What you are asked to do
Scan the lines below and report each one containing "scores" by copying it.

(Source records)

"""

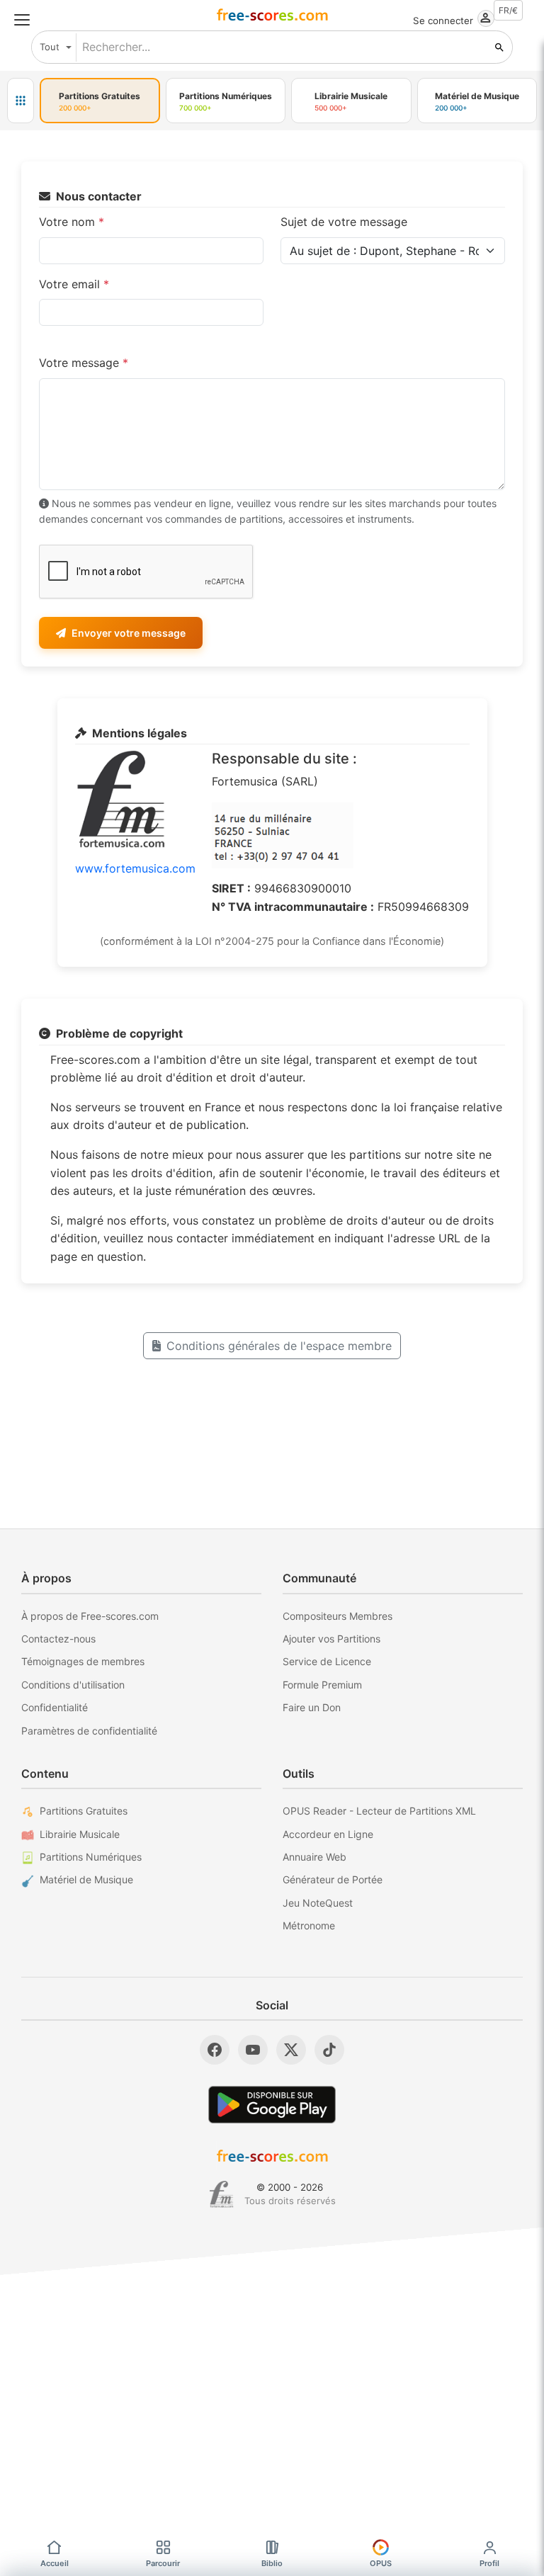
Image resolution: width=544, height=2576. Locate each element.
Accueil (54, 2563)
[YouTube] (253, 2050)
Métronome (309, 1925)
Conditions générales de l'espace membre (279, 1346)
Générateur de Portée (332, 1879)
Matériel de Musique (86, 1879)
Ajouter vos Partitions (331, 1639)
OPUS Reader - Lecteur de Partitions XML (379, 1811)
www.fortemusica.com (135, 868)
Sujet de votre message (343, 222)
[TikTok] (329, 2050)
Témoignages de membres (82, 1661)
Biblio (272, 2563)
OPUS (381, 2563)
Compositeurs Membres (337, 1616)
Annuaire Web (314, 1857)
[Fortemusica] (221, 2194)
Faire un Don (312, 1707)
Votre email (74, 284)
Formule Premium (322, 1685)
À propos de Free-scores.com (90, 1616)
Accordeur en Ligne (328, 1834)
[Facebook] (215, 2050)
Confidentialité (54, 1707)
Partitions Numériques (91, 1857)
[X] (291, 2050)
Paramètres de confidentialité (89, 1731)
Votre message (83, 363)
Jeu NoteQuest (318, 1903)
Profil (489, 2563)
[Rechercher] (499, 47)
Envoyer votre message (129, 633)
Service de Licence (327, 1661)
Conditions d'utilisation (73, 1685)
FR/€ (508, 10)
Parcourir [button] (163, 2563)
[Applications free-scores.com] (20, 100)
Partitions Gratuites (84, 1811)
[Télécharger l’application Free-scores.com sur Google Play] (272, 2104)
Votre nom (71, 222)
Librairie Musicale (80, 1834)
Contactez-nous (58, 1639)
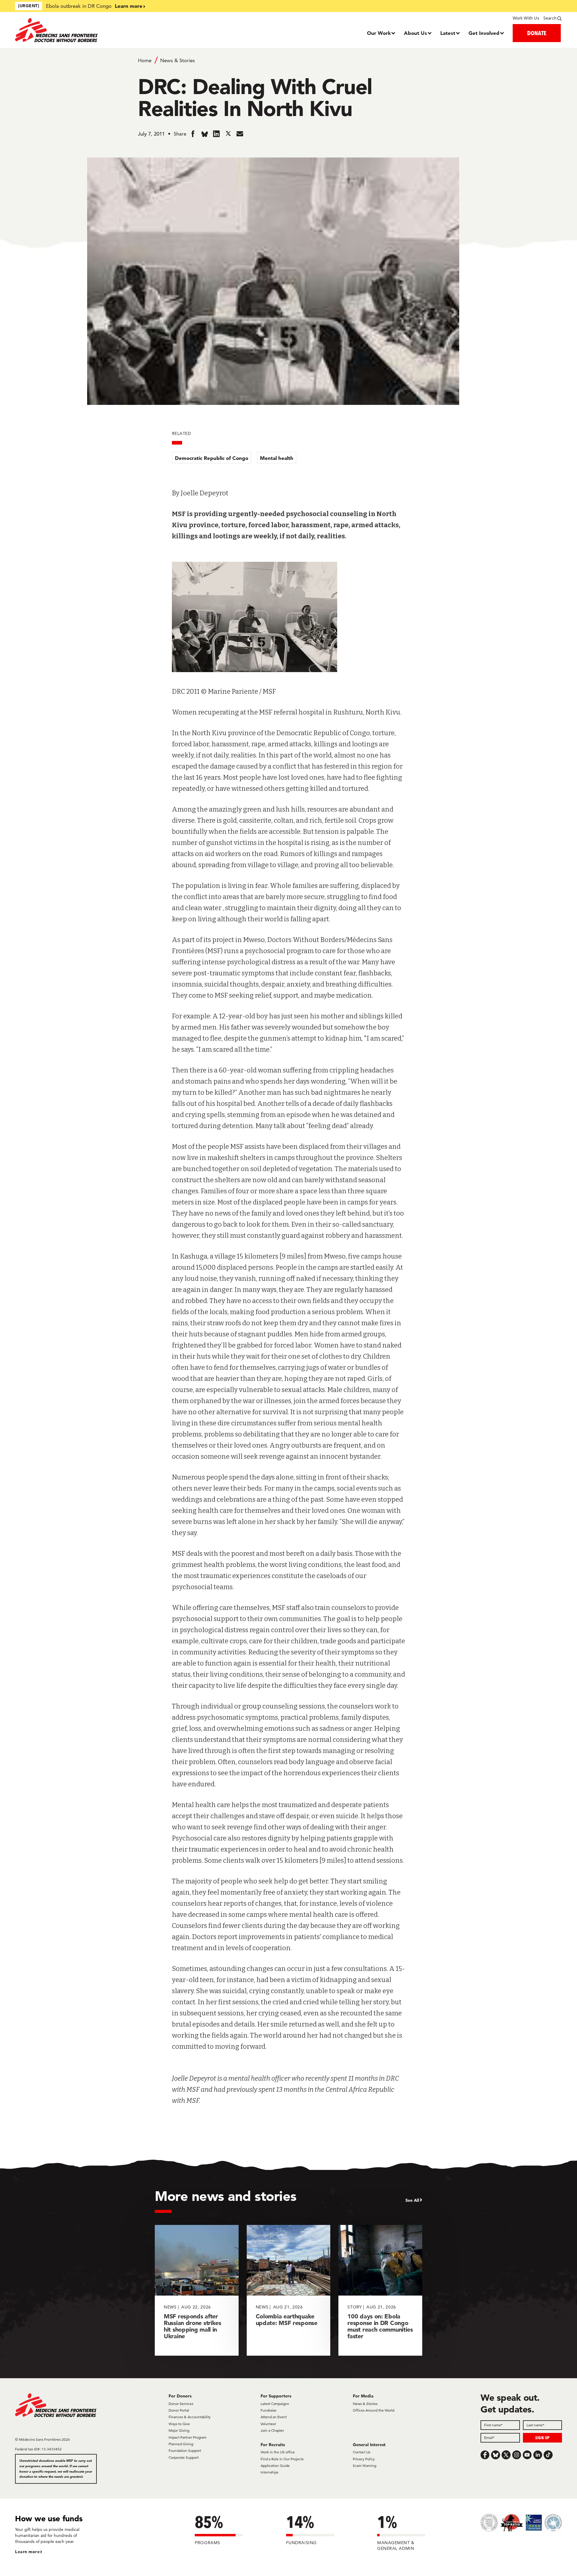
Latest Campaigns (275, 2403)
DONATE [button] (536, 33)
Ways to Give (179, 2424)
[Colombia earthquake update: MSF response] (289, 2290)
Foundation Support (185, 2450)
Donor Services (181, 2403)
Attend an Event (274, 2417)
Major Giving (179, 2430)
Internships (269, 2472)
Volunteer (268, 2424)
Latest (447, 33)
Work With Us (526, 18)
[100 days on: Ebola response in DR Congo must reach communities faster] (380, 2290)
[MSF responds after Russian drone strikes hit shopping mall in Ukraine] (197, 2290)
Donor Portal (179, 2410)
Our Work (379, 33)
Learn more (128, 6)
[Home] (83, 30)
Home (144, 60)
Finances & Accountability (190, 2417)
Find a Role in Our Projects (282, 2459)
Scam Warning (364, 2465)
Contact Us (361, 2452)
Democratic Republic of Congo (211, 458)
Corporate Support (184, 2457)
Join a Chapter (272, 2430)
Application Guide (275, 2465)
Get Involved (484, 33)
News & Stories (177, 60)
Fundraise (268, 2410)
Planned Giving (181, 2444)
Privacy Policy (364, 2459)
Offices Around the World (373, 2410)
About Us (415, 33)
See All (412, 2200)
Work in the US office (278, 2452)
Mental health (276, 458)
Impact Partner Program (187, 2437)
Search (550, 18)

"""

Answer box
À propos de Free-scores.com (90, 1616)
[Applications free-scores.com] (20, 100)
[Télécharger l’application Free-scores.com sur Google Play] (272, 2104)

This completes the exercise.